## Text
%%

I’ve spent the past ~3 weeks at the University of British Columbia in Vancouver, working on some projects related to forest fires and frozen percolation with Balazs Rath. In advance, I’d imagined that this might be a prolific time for new articles on this blog, but in the end it was more like the exact opposite. After spending all of every day playing with technical details on our models (which do not lend themselves naturally to informal writing…) if I felt like doing maths in the evenings, it was more important to keep working on the questions in hand.

Anyway, I had a great time mathematically and otherwise, so I feel a shameless tourism post is justified to report what I enjoyed most about Vancouver.

Asian Food

It sounds ridiculous to return from a trip and reference this as the highlight, but the most noticeable long-term result of a month in Vancouver is that I will probably never be able to order sushi in the UK again. The typical house roll cost about £3 and contained so much seafood that it was essentially impossible to manipulate. Or maybe that was just my (lack of) chopstick skills? Anyway, as I’ve observed in other parts of Canada, groceries bizarrely expensive relative to eating out, at least relative to Europe. By my third week I had basically given up and found a different East Asian cuisine every other night. I ate Japanese, Chinese, Korean, Thai, Malaysian, Taiwanese, Vietnamese and others that didn’t feel constrained by a single national identity. All were uniformly excellent, unfailingly welcoming, and made commendable efforts to include smoked salmon in every single dish.

Outdoor Pursuits

For a country where a donut shop is an integral part of the national identity, the total absence of fat people was immediately noticeable. In their place was a city where everyone seemed to go running, hiking, skiing, quad-biking, skidoo-ing and so on at the slightest opportunity. I haven’t seen that much lycra since breakfast in college on the morning of May Bumps…

For a major world city, the wilderness was tantalisingly close, and remarkably accessible. The public transit system spread far into the mountains and up the coast, and offered you any 90 minutes worth of travel for $2. A breezy ferry trip across the sound to Bowen Island offered the chance to hike up Mt Gardner, an unrelenting and totally solitary trek up through the pine forest. I was conscious that if I slipped somewhere, there wouldn’t be much left to find once the bears had got to me, but the views over the inlet from the summit made it all worthwhile. A trip to Mt Seymour on Victoria Day, then down past the vertigo-inducing Lynn Suspension bridge and a trail back towards civilisation was equally successful. On both occasions, felt I’d very much earned that donut.

%%

Entries drawn from a collection:
%%

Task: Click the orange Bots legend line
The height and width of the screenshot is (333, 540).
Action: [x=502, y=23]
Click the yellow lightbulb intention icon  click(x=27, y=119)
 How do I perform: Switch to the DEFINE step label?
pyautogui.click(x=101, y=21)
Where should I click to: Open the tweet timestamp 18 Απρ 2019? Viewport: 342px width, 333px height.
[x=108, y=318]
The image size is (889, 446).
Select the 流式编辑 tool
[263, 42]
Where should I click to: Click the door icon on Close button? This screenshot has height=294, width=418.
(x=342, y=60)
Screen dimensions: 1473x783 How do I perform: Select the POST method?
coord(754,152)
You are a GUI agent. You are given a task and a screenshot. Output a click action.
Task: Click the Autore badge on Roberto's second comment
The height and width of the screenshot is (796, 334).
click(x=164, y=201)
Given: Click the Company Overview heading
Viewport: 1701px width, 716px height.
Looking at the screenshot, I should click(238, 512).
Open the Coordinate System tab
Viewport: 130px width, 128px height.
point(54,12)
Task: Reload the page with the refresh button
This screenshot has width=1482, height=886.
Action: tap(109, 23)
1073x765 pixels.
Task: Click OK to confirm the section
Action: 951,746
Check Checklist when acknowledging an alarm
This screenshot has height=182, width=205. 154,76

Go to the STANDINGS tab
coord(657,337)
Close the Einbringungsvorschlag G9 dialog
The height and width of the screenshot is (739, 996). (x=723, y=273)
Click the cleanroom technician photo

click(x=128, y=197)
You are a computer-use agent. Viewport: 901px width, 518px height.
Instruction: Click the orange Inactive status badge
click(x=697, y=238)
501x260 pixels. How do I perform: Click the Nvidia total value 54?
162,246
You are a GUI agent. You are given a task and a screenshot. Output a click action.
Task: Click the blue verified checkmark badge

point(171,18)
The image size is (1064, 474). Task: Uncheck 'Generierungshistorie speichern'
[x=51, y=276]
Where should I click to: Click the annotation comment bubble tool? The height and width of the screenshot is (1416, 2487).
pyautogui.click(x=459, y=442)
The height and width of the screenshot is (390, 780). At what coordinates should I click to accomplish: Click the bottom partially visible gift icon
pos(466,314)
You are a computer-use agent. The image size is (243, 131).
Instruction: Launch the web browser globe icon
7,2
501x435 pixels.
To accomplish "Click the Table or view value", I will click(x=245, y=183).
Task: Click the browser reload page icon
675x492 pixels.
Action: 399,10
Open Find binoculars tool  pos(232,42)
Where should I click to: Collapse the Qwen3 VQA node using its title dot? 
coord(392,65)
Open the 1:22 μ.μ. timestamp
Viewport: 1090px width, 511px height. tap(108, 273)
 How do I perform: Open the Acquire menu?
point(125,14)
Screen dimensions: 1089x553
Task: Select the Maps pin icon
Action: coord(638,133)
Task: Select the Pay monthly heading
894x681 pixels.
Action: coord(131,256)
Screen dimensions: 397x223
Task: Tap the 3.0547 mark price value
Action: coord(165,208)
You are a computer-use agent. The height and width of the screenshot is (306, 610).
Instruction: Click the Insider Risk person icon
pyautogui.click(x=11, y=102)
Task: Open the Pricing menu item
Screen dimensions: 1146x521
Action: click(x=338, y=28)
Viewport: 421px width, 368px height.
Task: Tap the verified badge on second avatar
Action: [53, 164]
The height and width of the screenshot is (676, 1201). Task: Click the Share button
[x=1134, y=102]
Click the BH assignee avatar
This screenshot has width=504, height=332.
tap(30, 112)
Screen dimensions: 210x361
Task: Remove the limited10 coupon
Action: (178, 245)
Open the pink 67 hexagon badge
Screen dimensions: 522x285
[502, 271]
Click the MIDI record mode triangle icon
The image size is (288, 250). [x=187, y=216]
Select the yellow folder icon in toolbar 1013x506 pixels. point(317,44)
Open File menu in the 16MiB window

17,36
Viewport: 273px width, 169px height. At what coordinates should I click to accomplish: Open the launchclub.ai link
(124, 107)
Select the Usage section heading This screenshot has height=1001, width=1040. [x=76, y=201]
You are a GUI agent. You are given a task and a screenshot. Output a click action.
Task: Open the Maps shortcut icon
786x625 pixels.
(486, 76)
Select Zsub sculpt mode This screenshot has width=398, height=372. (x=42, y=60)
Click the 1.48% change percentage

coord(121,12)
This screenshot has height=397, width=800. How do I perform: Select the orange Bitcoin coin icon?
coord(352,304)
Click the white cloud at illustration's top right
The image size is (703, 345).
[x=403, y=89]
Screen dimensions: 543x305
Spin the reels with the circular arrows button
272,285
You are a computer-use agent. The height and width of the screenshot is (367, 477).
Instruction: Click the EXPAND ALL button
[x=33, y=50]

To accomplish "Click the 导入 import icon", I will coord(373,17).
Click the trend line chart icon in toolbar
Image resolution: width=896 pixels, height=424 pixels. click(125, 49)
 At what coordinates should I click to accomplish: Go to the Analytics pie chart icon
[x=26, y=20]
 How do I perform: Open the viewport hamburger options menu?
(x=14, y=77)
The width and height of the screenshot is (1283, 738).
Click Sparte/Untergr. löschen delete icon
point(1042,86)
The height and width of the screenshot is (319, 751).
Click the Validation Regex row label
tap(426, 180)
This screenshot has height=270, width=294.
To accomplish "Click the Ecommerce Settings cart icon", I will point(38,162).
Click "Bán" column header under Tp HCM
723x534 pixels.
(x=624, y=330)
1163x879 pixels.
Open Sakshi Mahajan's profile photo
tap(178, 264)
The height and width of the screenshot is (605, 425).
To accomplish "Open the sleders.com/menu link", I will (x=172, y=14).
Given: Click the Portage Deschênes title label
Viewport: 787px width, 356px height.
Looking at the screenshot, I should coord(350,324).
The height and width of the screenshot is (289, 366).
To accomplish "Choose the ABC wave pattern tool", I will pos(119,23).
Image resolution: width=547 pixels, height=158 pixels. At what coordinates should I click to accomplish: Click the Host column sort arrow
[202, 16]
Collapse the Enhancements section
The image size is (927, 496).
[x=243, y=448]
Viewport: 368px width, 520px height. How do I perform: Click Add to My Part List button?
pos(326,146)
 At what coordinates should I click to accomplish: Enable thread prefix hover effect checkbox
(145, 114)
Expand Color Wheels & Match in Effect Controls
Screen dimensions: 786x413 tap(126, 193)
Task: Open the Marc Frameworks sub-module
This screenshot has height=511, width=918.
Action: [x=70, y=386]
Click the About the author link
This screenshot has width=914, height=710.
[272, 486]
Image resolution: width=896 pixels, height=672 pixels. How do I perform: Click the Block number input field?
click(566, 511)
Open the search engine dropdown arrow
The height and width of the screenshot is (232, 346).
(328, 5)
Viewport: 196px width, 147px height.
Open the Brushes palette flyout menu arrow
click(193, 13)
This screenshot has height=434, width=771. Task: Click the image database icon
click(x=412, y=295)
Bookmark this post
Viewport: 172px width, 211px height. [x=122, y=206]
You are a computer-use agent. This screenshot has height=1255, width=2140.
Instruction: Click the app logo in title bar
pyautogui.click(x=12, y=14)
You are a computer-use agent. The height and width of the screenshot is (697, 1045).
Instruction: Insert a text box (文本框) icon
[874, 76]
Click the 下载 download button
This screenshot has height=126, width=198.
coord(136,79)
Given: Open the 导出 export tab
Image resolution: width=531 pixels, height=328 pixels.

%%

## What to work on
Continue the Vancouver travel post from the point where it stops.

## Reply to the exercise
UBC

Of course, the main reason for the trip was to do worthwhile mathematics, and I certainly haven’t experienced a nicer university campus to do exactly that. A five minute walk and 500 steps away from the Wysteria-covered maths department is the 7km long Wreck Beach, a sunny haven for Vancouver’s hipsters and nudists, protected from direct exposure to the Pacific by Vancouver Island. Of more interest to me were the 30km or so of trails through the forest in the Pacific Spirit Regional Park, directly across the road from where I was staying in Wesbrook Village at the south end of the campus.

Most importantly, I’m extremely grateful for the invitation to work at UBC for these past few weeks. It’s been productive, and an excellent opportunity to meet some new people and learn about some interesting aspects of probability. I very much hope an opportunity will arise to go back soon!